■ **Work to complete**
Every record below should be retyped exactly, and no picture should appear in the copy.

*****

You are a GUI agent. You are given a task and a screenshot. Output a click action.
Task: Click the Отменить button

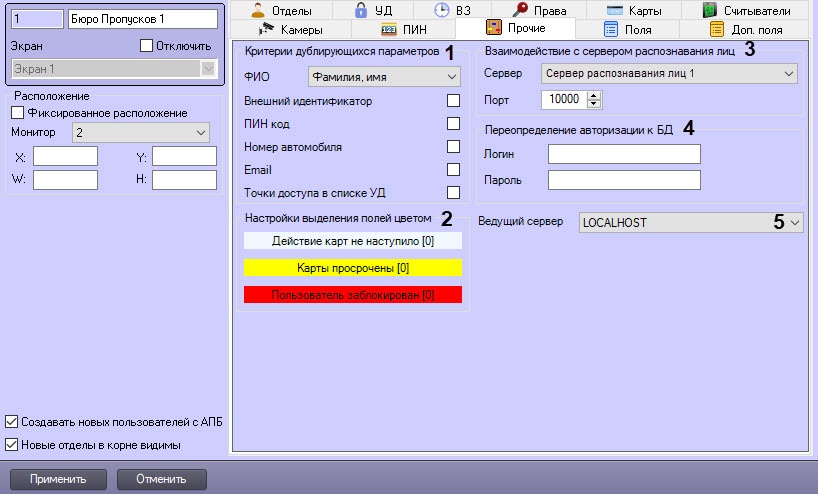(161, 479)
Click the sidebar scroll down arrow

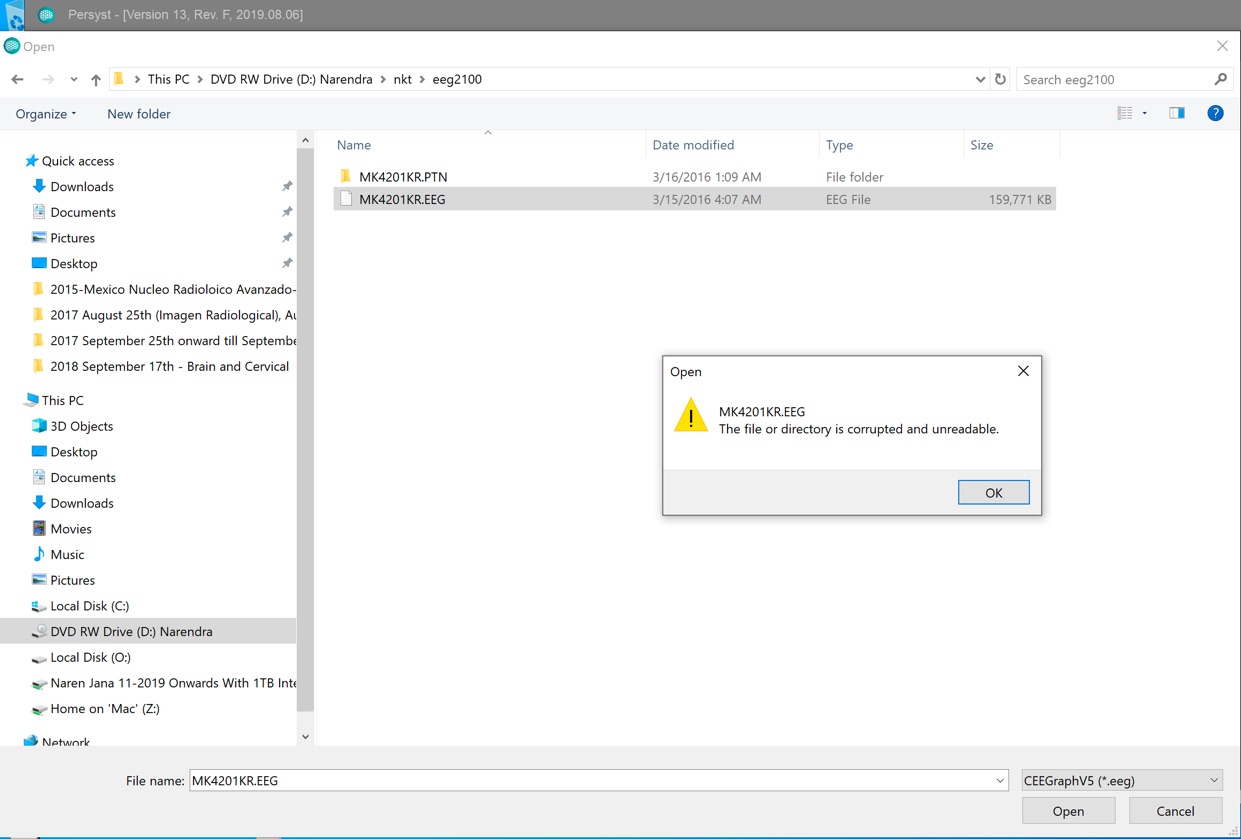[305, 737]

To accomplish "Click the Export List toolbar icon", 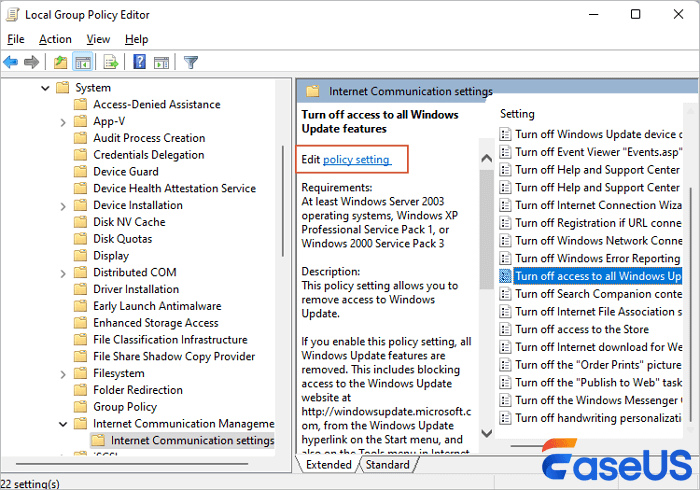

*****

■ **Result below**
You are a GUI agent. You are given a task and a screenshot. Output a click action.
Task: Click the Отменить button

(161, 479)
Click the sidebar scroll down arrow

[305, 737]

To accomplish "Click the Export List toolbar icon", 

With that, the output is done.